I am rebuilding a screen porch. The walls will be formed by 10 panels of doors having interchangeable screens/storm windows. The doors have raised panels and the windows have 16 divided lights each. So . . . LOTS of painting.

The supplier suggested cutting time by using cans of exterior spray primer (I think it's oil based), instead of a brush.

Does anyone have an opinion of whether spray primer will function as well and last as long as a good brushed-on oil primer?

As long as I am putting so much work into it, I want to do it right and not have to paint again in 5 years because the primer did not adhere as well as it should.

Thanks for your suggestions!


----------



## Daveb (May 3, 2007)

No one has an opinion on aerosol spray primer for priming bare wood for exterior porch panels?

I know this is a woodworking site, not home diy, but you all have such good advice! My woodworking is taking a back seat to rebuilding the porch.


----------



## firehawkmph (Apr 26, 2008)

Dave,
just read your first post. I don't think I would use aerosol cans on a job this big. I would either brush it, or if you thought you could mask it off and spray it, then get the proper spray equipment and do it, although I am not a big fan of outdoor spraying. Too easy to end up repainting the car, neighbor's car, etc, if there is a bit of a breeze. If you use a brush, buy good ones, do the proper prep and clean work and use the right primer. You should end up with a lasting job if done right.
Mike Hawkins


----------



## GeorgeC (Jul 30, 2008)

Cans of spray primer would be expensive! 

KILZ does come in spray cans would probably be the best primer you could use, either brush or spray.

The job you are describing on the glass doors is going to be a big problem regardless of the method used.

G


----------



## Daveb (May 3, 2007)

Agreed on the brushs. I am looking into hvlp sprayers but I would also need a compressor. Not sure I want to spend that much. I've read the threads and your comments on hvlp sprayers. There is also a recent article in Fine Woodworking.

One advantage with the "doors" I am installing is that the glass section is removable as a unit. So I can paint those separately. Here is a link to the doors I am installing:
http://www.combinationdoor.com/combdoor.html
http://www.combinationdoor.com/3season2.html

Except the windows will be true divided-light, not grills.

All the windows in my house are divided light (interior window and the storms).

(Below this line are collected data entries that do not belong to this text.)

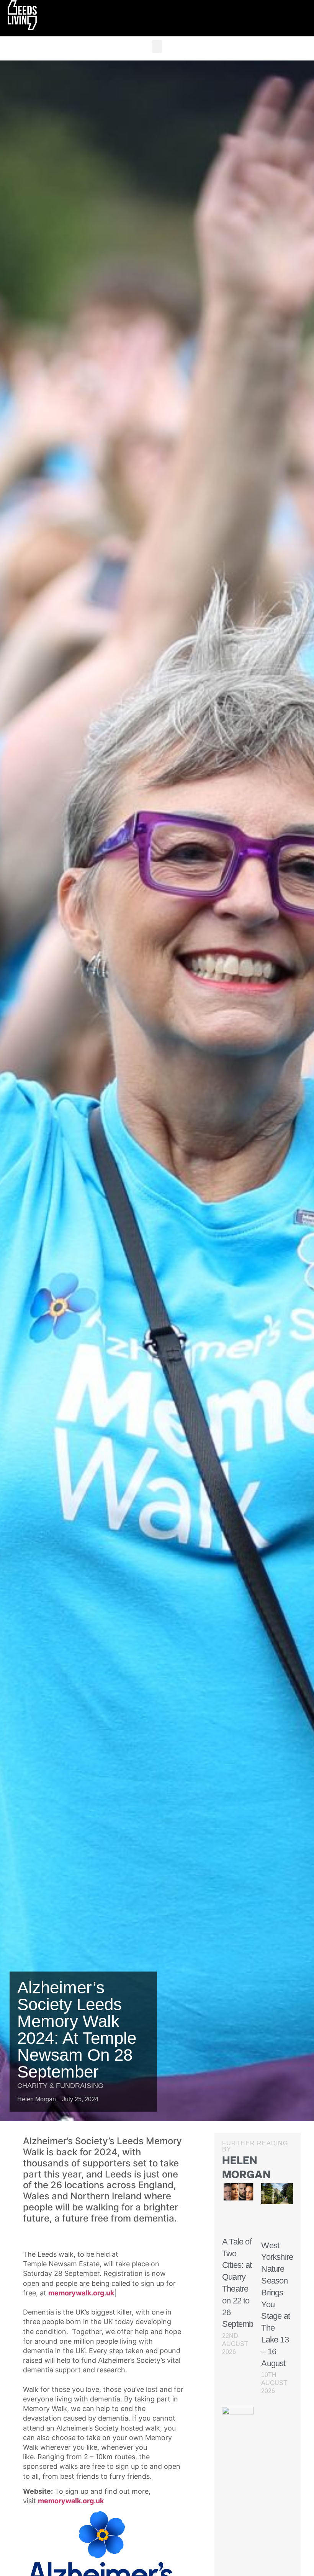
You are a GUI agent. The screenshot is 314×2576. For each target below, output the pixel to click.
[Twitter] (297, 18)
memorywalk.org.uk (81, 2293)
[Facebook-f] (304, 18)
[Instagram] (289, 18)
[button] (157, 46)
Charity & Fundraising (60, 2085)
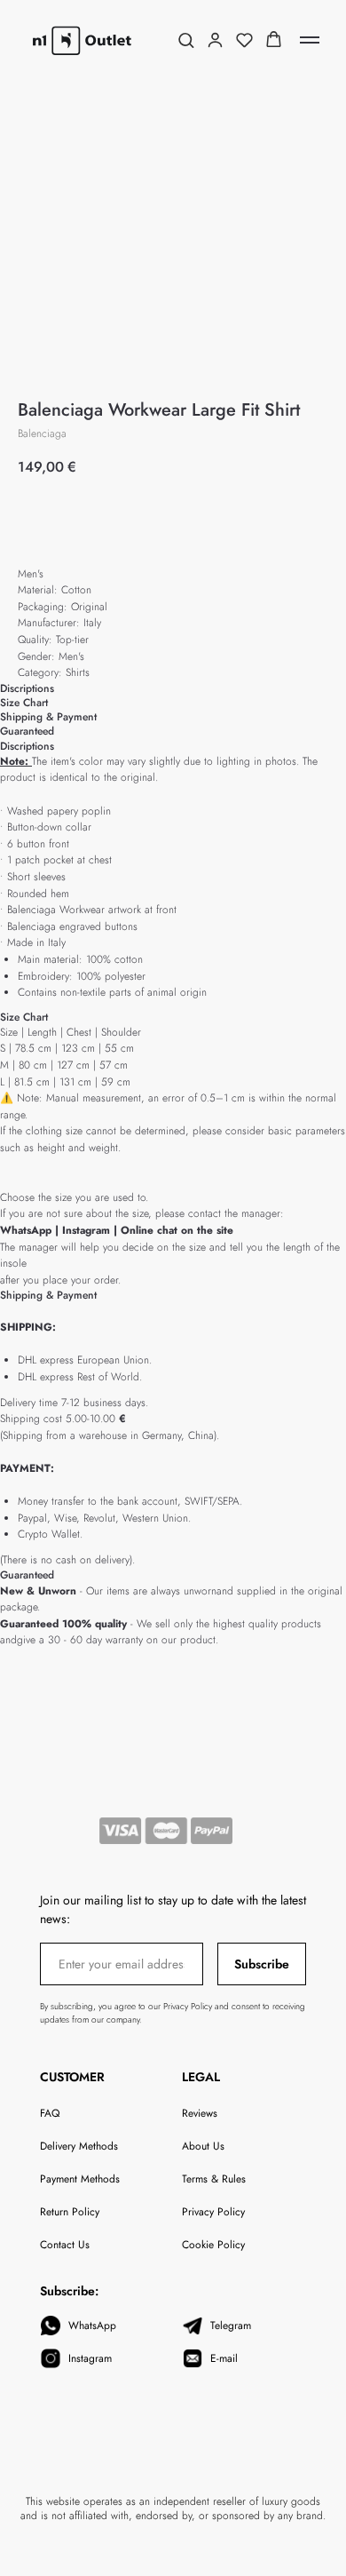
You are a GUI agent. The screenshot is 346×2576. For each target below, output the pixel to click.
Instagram (88, 1230)
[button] (185, 39)
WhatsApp (25, 1230)
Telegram (230, 2326)
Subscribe (261, 1964)
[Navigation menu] (309, 40)
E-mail (224, 2358)
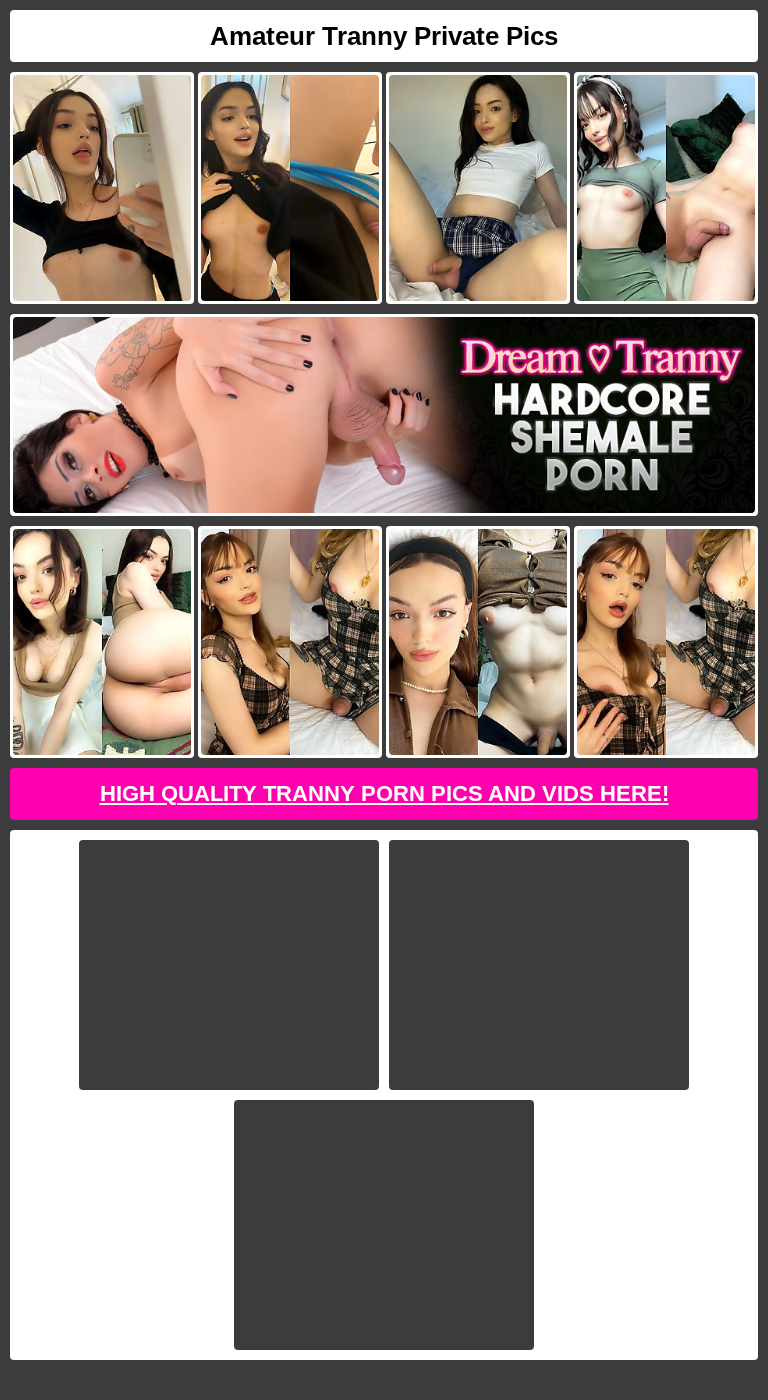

I know how long it takes me to repaint one of those, which is why 10 new unpainted doors worries me. I'll be painting until August unless I can settle on a speedier method. They arrive in 4 weeks - so I have time to plan.
Thanks for your input!


----------



## Rick Mosher (Feb 26, 2009)

Go to your local rental yard and rent an airless sprayer. Buy some high quality exterior primer from a reputable paint store and you'll be done in no time. (ask about airless application at the paint store they will have some great advice for you) You should be able to finish them in one weekend without breaking a sweat.


----------



## Daveb (May 3, 2007)

That is a good idea.

Would there be a significant difference in the finish between an airless sprayer and a compressor/turbine system for latex/oil paint?

I do not want an orange peel type finish.

Thanks again for everyone's advice.


----------



## Rick Mosher (Feb 26, 2009)

You can get a high gloss finish right off the gun with an airless setup with the right tip, reduction and material. Do a couple samples before you wade into the doors. Also spray in one direction only. Don't spray with the stiles and then spray with the rails, you will get double coverage in the corners and will get runs. The paint store will be able to tell you how to reduce their material for airless spraying and recommend a good quality product for your application.


----------